▶ [WHAT IS EXPECTED]
Print every line from the start of the data, and when you reach the line with "Image resolution: width=600", include it and stop. Pictures are not part of the copy.

Pixel coordinate grounding data
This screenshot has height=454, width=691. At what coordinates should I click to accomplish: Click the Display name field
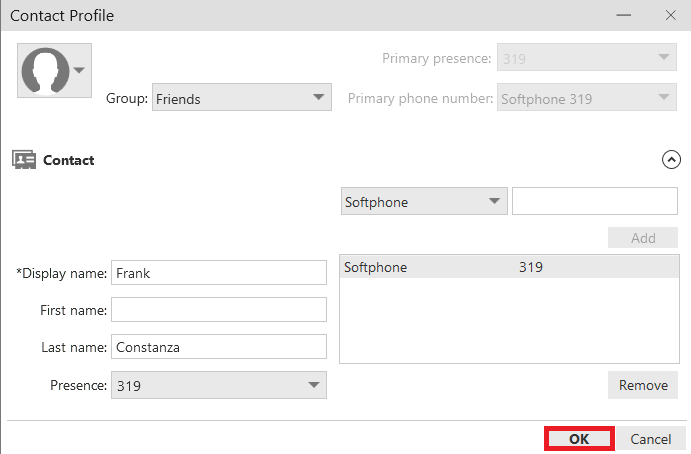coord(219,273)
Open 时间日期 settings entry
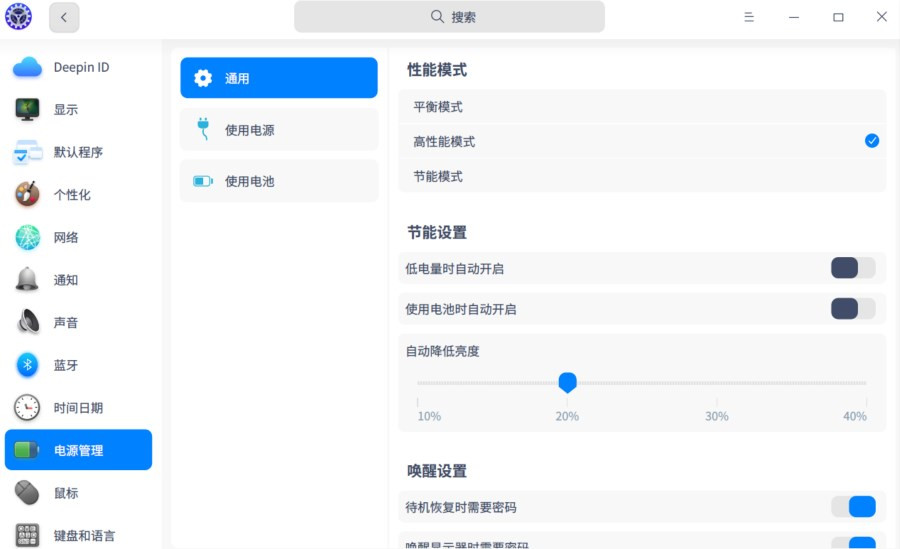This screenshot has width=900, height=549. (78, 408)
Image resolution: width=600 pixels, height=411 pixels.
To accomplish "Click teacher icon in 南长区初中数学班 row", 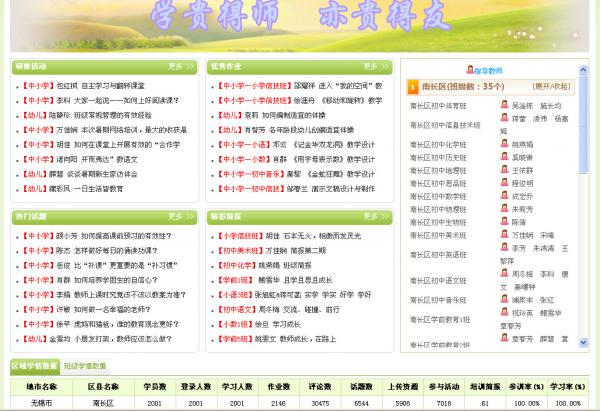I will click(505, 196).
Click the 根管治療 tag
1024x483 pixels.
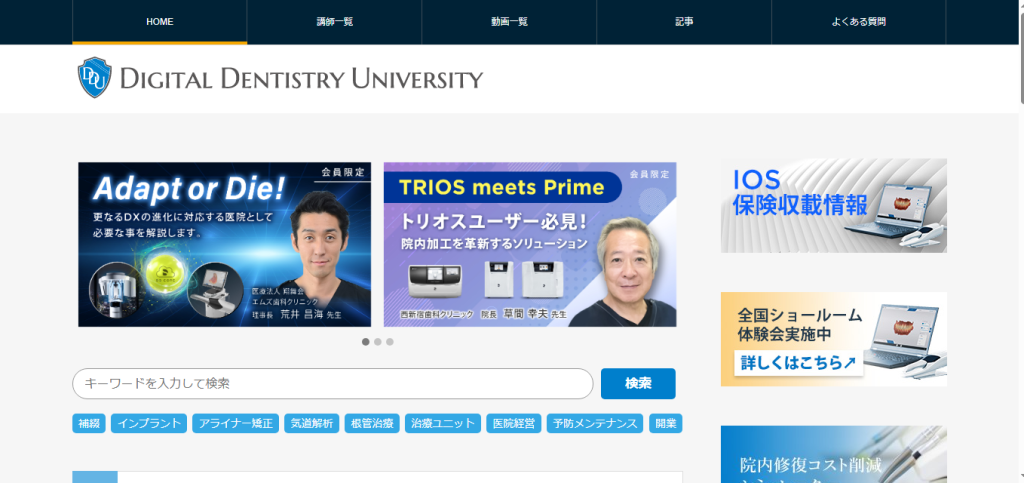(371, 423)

▶ [SOLUTION FOR THIS PROBLEM]
This screenshot has height=454, width=691. At what coordinates should I click to accomplish: Click the Display name field
coord(219,273)
Open 时间日期 settings entry
This screenshot has width=900, height=549. (78, 408)
Image resolution: width=600 pixels, height=411 pixels.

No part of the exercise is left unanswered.